聞くたびに腹下に響く低い声も、さらさらと顔の横を流れる黒い髪も、底が見えない漆黒の瞳も、アリアより頭一つ分以上高い体も、全てがアリアの好みに直球ストレートでどストライクだった。
そしてこのラスと言う男は、ラクレージュ王国騎士団のトップでありながら、趣味は女遊びと酒。
寝る時以外はほとんど煙草を吸っているのではと言うほどのヘビースモーカーと言う、まさにクズ男を体現したような人間だった。
「アリアちゃん、何してるの? 俺忙しいから早く来て」
「っ、ごめんなさい!今すぐ行きます!」
何より救われないのが、この男はアリアの好意を自覚しておきながら、それをまんまと自分のために利用できるだけ利用している、最低極まりない男だと言うことだ。
しかし、それよりもっとどうしようもないのは、それら全てを分かっていながらも、逐一恋心をくすぐられて、聖女という立場を乱用しようとも誠心誠意尽くしてしまうと言う、悪性癖をアリアが持っていると言うことだった。
◇◇◇◇◇◇
パタパタと走ってきたアリアの方を全く見る事もなく、ラスはデスクの前に座り書類の整理をしていた。
「ごめんなさい、お待たせしてしまって。どんなご用件でしたか?」
「明日、魔物討伐の任務だから回復薬作ってくれる?とりあえず人数分……5部隊で行くから、50個かな」
ラスは当然のように言ったが、回復薬は一つ金貨5枚で取引される貴重な代物だ。一つ作るのに普通の聖職者であればおよそ一時を要し、一日の力をほとんど使い果たすほどの体力が必要だ。
「わかりました、50個ですね。他にも何か必要なものはありますか?」
しかしながらアリアは、そんな依頼にも二つ返事で肯定する。慣れているからなのか、自らの力に自信があるからなのか。
たぶんそのどちらもなんだろう。
「うーん、他は特にないかな」
アリアの気遣いにも、ラスは冷たく言い放つ。そんな態度をとられようとも、アリアの心臓はきゅんとときめいている。不毛だ。
「明日は早朝から出発だから、遅れないでね」
「もちろんです。遅れるはずがありません」
回復薬50個を急に依頼しておいて言う言葉がそれか。
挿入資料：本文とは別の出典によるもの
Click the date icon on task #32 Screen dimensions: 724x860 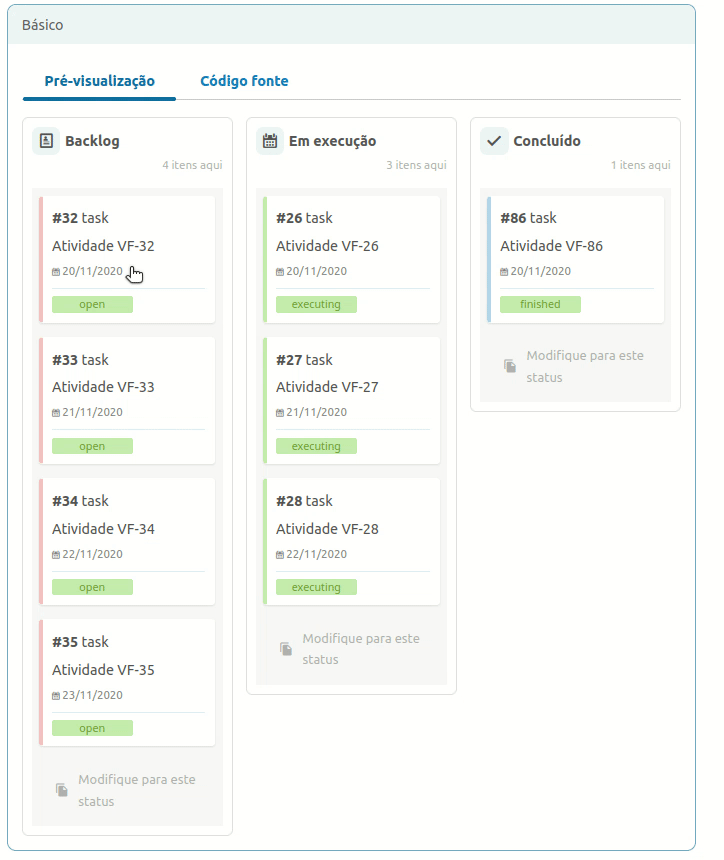click(55, 270)
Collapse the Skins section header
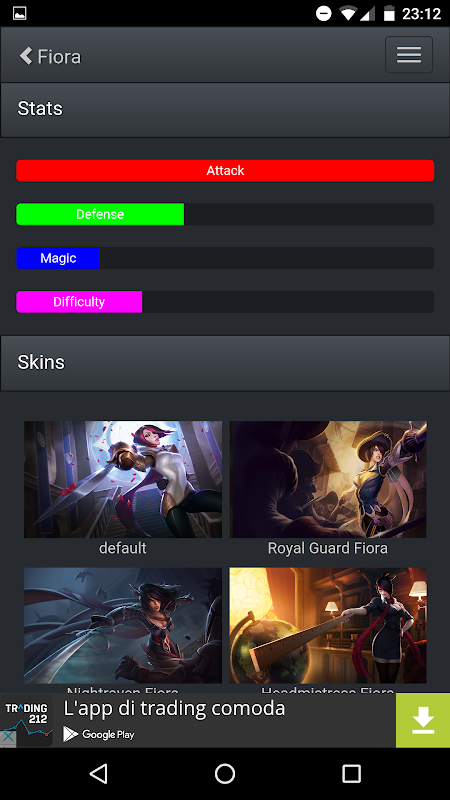This screenshot has height=800, width=450. pos(225,363)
おまけに聖女様にそんな態度を取っていいのか。
周りにいた団員達は、色々な状況にぞっとして身の毛がよだつ思いで二人の会話を聞いていた。
そして、こんな対応をされて聖女様はどう思っているのかと、アリアの顔を盗み見てみると、幸せそうに嬉々として笑っている姿があったため、より一層ぞっとさせられた。
「そう、まあ明日はとりあえず俺の側にいて、俺の指示に従ったらいいから」
「っ……はい!」
突然の甘い言葉に、アリアは息が詰まりそうになりながら返事をした。
他人からしてみれば、甘い言葉なのかどうか判断が難しいところだが、アリアとしては最上級のご褒美だった。
「うん。じゃあ明日はよろしくね、アリアちゃん」
ラスはそう言うと、見ていた書類から目を離して、アリアの目を真っ直ぐと見つめると、にっこりと笑ってそう言った。
「はい! こちらこそ、よろしくお願いします!」
アリアはその笑顔に心を撃ち抜かれ、あまりのトキメキにほとんど泣きそうになりながら答えた。好きが過ぎると感情の振れ幅がバグるのだ。
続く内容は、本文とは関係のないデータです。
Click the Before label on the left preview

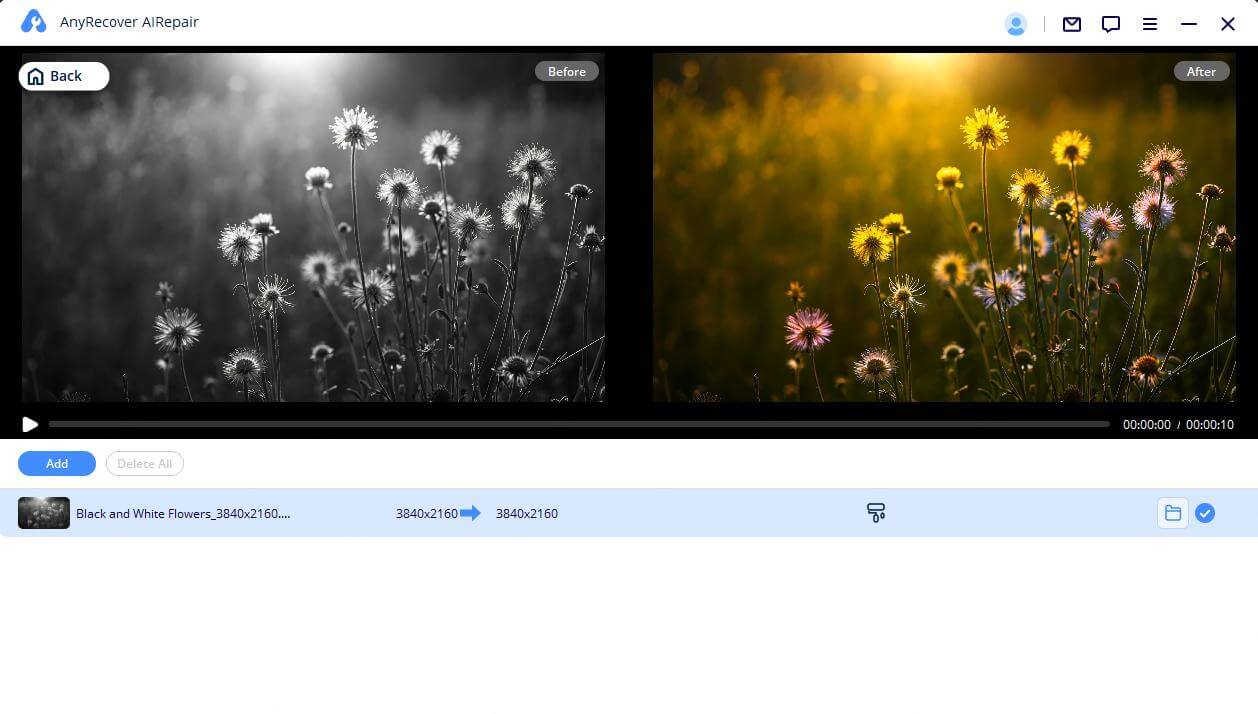566,71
そんなラスは既にアリアから目を離して、書類にサインをし始めている。
その二人を見て団員達は、この国の行く末すら心配し始めている。
一人は報われない恋に身を委ね、片やもう一人はそれを全て分かっていながら、あしらい利用し好き勝手している。
それがこの国を加護している聖女と、この国の治安を維持している騎士団のトップだ。
今はこの均衡が絶妙なバランスを保っているから良い。しかしこれが、悪い方向に崩れてしまったら果たしてどうなるのか。
考えるだけで恐ろしいことを想像し、身を震わせる事しかできなかった。